The Last Embrace a su, en quinze années d’existence, s’imposer comme l’un des représentants de la scène progressive française, et comme le parfait héritier des mythiques Angel. Mais le genre reste encore trop méconnu en France, au grand dam des membres du groupe. Metal-Actus s’est adressé à Chis (batterie) et Pierre-Henri pour la promotion de leur nouvel opus, « The Winding Path ». Et ils nous livrent leur opinion sur l’état de la scène rock/metal française.

Interview réalisée dans une cave du Black Dog, le 13/04/15

Metal-Actus : Nous sommes donc ici pour la sortie de votre album, « The Winding Path »
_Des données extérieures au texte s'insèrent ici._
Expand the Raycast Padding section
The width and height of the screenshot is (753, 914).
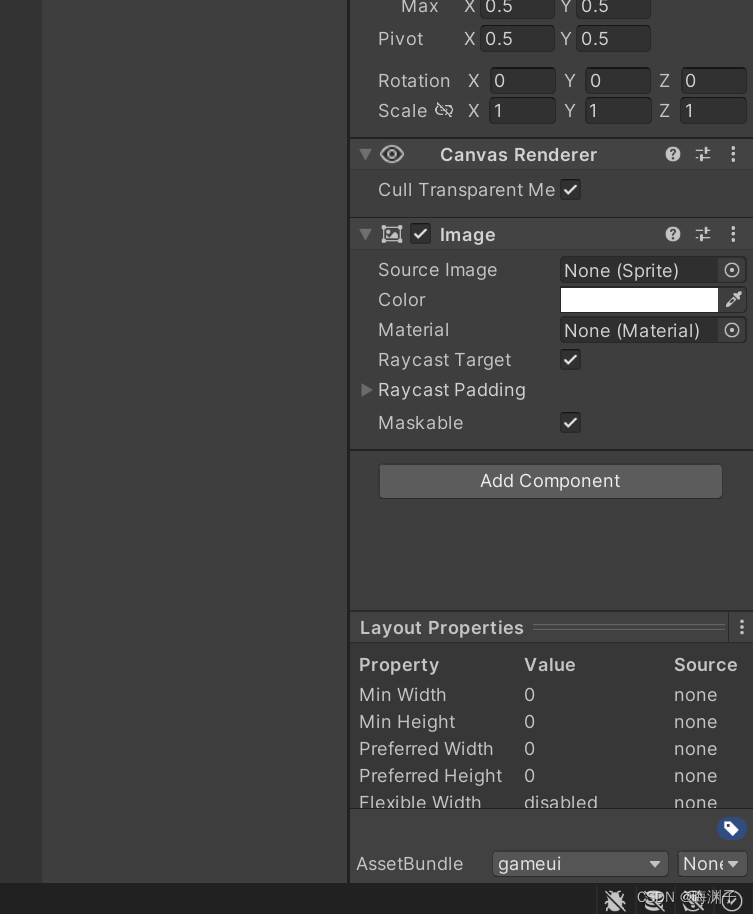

Chris (batterie) : Qui veut dire …
Pierre-Henri (claviers) : « Le chemin sinueux ». Car les textes tournent pas mal autour des choix qu’on fait dans la vie, comment s’oriente notre futur, notre destinée.
C : Les chemins ne mène pas tous à Rome. Mais c’est la vie tout court en fait. Le parcours de la vie, avec ses hauts et ses bas, ses petits moments de soleil et ses petits moments de bad.

C’est de ces « petits moments de bad » dont vous vous êtes inspirés pour composer ?

C : Non. C’est plus le rôle de Sandy, notre chanteuse, au niveau de ses textes, qui tournent beaucoup là-dessus, sur toutes les compos. Donc, c’est à elle de mettre des mots sur ce qu’on essaie de faire.

Du coup, comment avez-vous travaillé autour des morceaux ?

PH : Notre principe de composition repose sur Olivier le guitariste et moi-même, qui amenons les squelettes des morceaux. Après, c’est réarrangé avec tout le groupe dans notre studio de répète, donc chez notre batteur, Chris, ici présent (rires). On le retravaille, et Sandy amène une ligne de chant. Puis on fait encore des modifications par rapport aux lignes de chant et de mon côté j’écris les lignes de violon. Et cela a donné ce que vous avez entendu.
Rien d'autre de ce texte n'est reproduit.